Listed records =>
- - - -
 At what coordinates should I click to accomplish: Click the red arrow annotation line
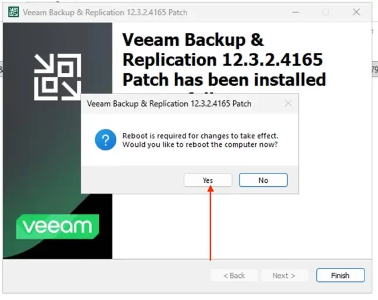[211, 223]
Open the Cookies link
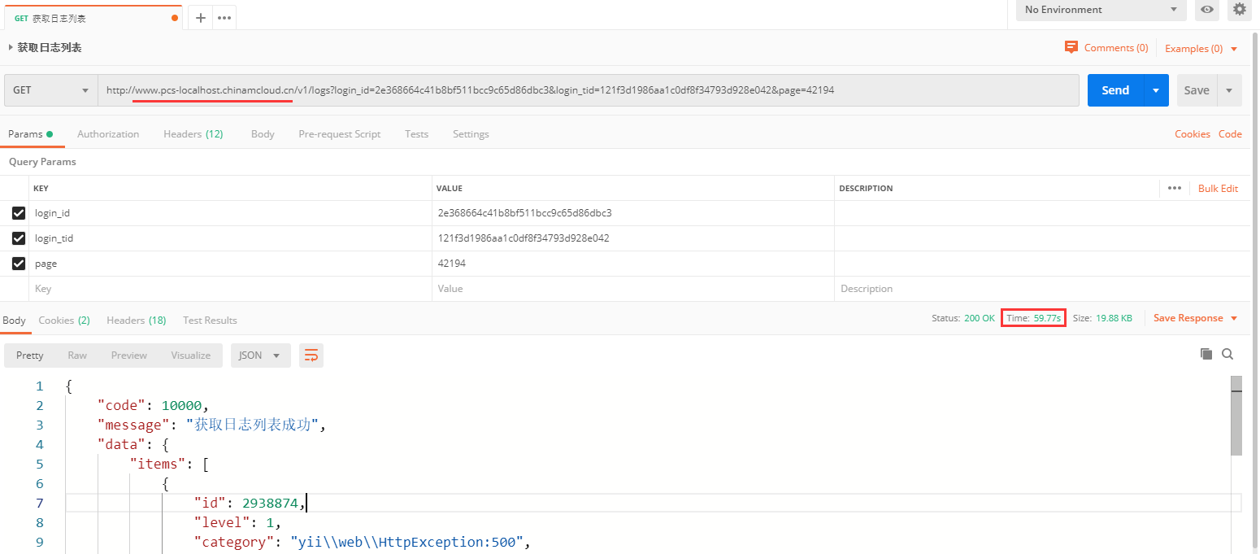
- - - -
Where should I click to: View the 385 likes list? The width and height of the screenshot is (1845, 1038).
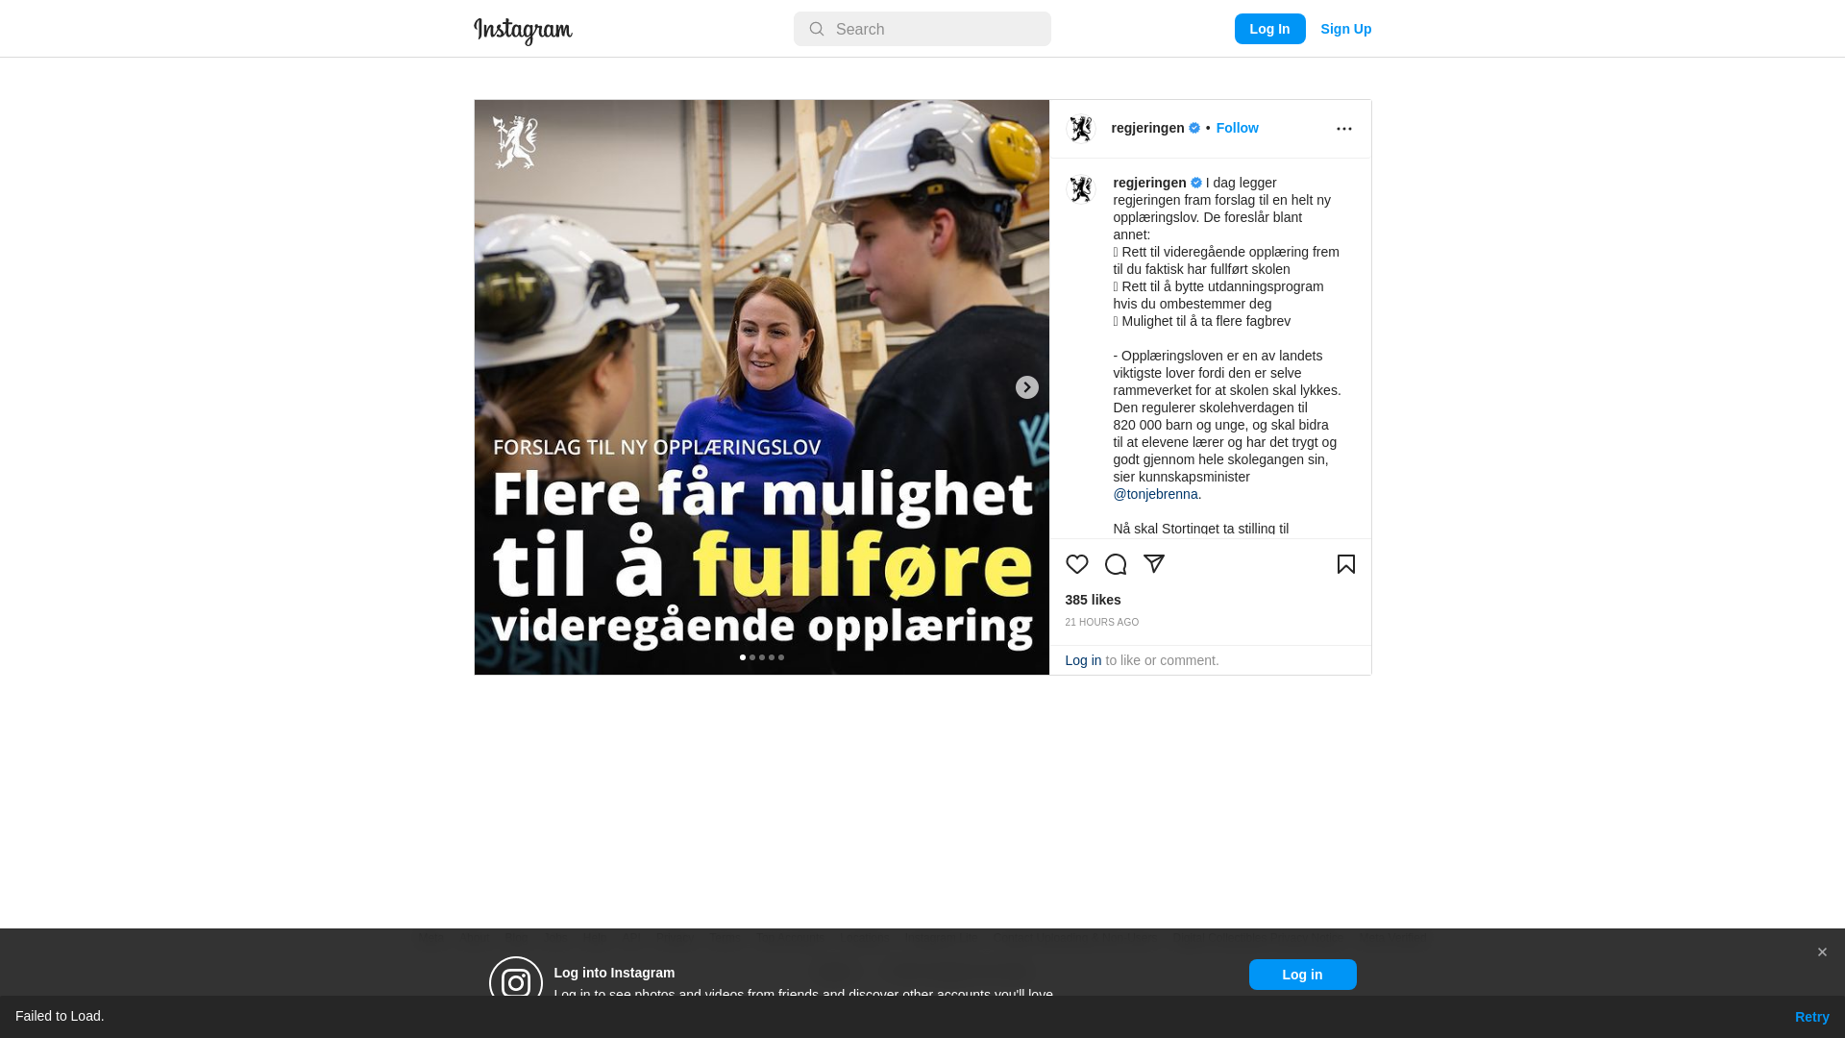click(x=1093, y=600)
- - - -
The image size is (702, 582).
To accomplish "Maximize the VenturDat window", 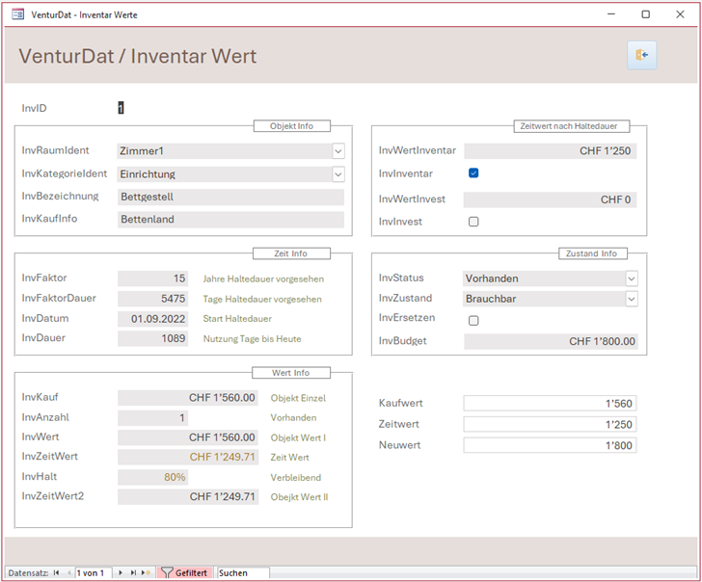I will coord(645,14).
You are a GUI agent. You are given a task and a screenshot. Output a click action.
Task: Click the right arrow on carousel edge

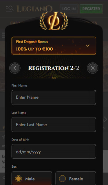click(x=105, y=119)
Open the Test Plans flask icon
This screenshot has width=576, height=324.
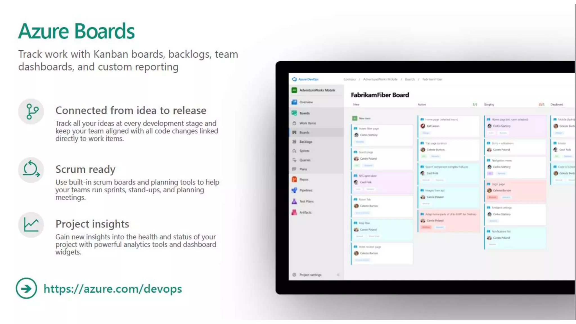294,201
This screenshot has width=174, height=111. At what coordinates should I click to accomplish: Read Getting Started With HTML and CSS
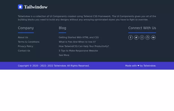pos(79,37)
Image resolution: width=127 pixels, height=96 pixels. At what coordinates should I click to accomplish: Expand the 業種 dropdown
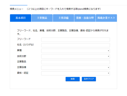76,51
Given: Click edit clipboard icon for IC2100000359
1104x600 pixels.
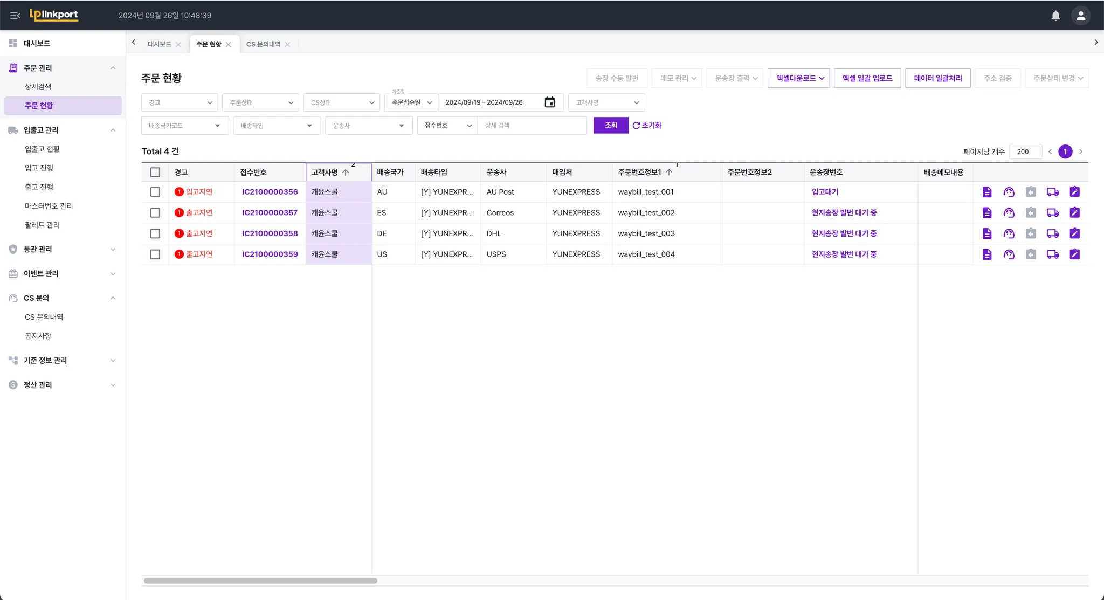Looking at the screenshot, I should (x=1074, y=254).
- - - -
Goal of the exercise =>
Rewrite the part of the listing that opens with the line containing "You are a GUI" and closes with the line containing "Looking at the", putting "menu" in place of "dropdown" and keeping everything else the same. Omit the pictures from your answer.

Complete output =>
You are a GUI agent. You are given a task and a screenshot. Output a click action.
Task: Click the right arrow on carousel edge

click(x=105, y=119)
Open the Test Plans flask icon
This screenshot has width=576, height=324.
294,201
This screenshot has width=174, height=111. At what coordinates should I click to accomplish: Read Getting Started With HTML and CSS
pos(79,37)
Image resolution: width=127 pixels, height=96 pixels. At what coordinates should I click to accomplish: Expand the 業種 menu
76,51
Given: Click edit clipboard icon for IC2100000359
1104x600 pixels.
Looking at the screenshot, I should (x=1074, y=254).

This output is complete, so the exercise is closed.